И он вздрогнул вместе со своей невенчанной женой. Тотчас отвернулся к окну, вдруг вспомнив холод монастырской тюрьмы, куда любимый царь велел бросить его гнить заживо. Вспомнил ее крыс и кисло-сладкий запах гнилой соломы. Отчаяние и боль заодно вспомнил. На его теле остались следы от плетей. Глубокие, смерть их так и не вытравила с бледной кожи. И Олечка знает их все до последнего и всегда вздрагивает, если ненароком тронет их пальцами или губами во время дневных ласк. Бедная ещё до конца не понимает, что после смерти боль отступает. Бедная ещё помнит, от чего могут страдать люди. Бедная ещё чуть-чуть жива. А он умер ещё до того, как умер. Научился ничего не чувствовать в сырой темнице, куда заточили верного пса.

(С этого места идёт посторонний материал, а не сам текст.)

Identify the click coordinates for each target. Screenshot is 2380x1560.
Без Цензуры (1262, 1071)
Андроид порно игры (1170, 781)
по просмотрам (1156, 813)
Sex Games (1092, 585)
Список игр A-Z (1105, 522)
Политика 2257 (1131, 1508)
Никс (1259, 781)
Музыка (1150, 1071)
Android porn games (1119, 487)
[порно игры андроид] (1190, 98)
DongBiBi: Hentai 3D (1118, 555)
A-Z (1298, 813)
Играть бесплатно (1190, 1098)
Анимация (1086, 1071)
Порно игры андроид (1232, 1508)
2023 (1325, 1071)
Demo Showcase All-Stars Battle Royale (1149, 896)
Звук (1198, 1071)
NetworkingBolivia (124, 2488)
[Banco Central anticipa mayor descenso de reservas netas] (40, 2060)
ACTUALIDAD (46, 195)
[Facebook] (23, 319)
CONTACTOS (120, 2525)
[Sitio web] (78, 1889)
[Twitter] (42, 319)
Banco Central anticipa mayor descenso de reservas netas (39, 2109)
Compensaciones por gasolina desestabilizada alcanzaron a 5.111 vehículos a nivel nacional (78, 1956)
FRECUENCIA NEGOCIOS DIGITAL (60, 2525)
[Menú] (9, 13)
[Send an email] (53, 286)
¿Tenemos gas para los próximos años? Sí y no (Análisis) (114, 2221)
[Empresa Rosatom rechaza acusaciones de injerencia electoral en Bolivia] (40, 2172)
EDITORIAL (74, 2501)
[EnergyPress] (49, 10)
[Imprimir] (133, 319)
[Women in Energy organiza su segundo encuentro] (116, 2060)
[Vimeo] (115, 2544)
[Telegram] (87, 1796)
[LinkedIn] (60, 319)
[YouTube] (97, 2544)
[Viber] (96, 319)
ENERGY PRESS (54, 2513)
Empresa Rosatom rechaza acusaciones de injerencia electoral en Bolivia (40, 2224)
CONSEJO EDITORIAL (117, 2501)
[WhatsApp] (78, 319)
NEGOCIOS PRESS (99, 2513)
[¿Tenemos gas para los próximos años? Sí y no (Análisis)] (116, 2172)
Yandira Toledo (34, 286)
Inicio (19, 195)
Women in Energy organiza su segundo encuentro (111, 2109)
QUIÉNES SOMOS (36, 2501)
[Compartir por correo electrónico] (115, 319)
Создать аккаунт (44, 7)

Научился никому не верить и никого больше не любить.
— Так тебе теплее? — спросил он, прикрыв одну створку. — Передвинь стул к столу, я не могу закрыть окно полностью. С минуты на минуту ждём вестницу.
Олечка перешла со стулом к столу и вопросительно уставилась на княжеского секретаря.
— Прикажете спрятать медяки?
Он усмехнулся и задернул штору на открытой половине окна.
— Сова не ворона. На блестящее не позарится.
Он зажмурился. Будь проклят тот медный таз, который в ночи выставили к выгребной яме доходного дома вблизи Литейного проспекта, где у доктора кухаркой служила тетка Олечки и жила сама курсистка Марципанова по причине единственного родства и душевной доброте доктора. Федор Алексеевич очень спешил домой и только потому обернулся вороном. Не любил он это дело, ведь всякий раз птичий инстинкт брал своё. И в этот раз не пронесло его мимо вонючего медного таза. В ночи узрел, как сверкает. Однако, спускаясь на землю, успел порадоваться, что наткнулся именно на таз. Это тебе не мелкая мишура. Ее бы он нёс в клюве до самого дома, а тут, чтобы оторвать таз от земли, придётся принять человечье обличье, и тяга к всему блестящему исчезнет сама собой. Пойдёт дальше пешком. Побежит, чтобы успеть до рассвета… Зато без таза!
О, как же он ошибся! В такие минуты понимаешь, что Бог не только есть, а что он и великий шутник, к тому же. В медном тазу в луже крови и прочих нечистот плавал трупик ребёнка — плавал по частям: голова и тельце вместе, а четыре конечности отдельно. Щупленький — до срока родился. Ох, до срока… Выскребали его мертвого из матери…
Взглянул Фёдор Алексеевич в мертвое личико, и впервые за столько веков защемило у него сердце: вспомнил вдруг, как взял на руки своего первенца… И поддаваясь отцовскому инстинкту, он выхватил тельце из кровавой жижи, пожелав прижать к груди. Всего лишь прижать и сразу вернуть в таз. Но тут хлопнула в ночи дверь деревянного ретирадника — кто-то, справив нужду, спешил со двора на чёрную лестницу. И всесильный упырь, испугавшись, точно воришка, бросился наутёк, захватив с собой трупик.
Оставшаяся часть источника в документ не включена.